* **REQUIREMENT**
Starting at the line with "Task: Expand the Name Box dropdown arrow" and going on through the line with "You are a computer-use", reproduce each line in the records below exactly and nothing more.

Saved data entries:
_ _ _ _ _ _ _
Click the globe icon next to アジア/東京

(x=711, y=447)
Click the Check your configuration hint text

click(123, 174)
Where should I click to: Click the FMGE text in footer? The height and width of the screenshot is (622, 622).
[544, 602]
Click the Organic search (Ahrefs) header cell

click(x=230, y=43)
_ _ _ _ _ _ _
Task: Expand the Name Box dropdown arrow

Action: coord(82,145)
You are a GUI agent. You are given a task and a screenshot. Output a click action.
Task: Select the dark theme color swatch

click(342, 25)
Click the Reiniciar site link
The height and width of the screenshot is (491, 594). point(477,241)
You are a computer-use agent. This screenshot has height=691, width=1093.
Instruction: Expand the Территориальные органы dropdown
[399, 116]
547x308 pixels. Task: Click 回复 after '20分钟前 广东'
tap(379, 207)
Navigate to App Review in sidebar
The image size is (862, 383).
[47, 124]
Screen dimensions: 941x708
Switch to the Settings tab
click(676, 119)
_ _ _ _ _ _ _
* **EXPECTED ANSWER**
Task: Expand the Name Box dropdown arrow

Action: coord(82,145)
You are a GUI agent. You are given a task and a screenshot. Output a click action.
Task: Select the dark theme color swatch

click(342, 25)
Click the Reiniciar site link
The height and width of the screenshot is (491, 594). point(477,241)
You are a computer-use agent. This screenshot has height=691, width=1093.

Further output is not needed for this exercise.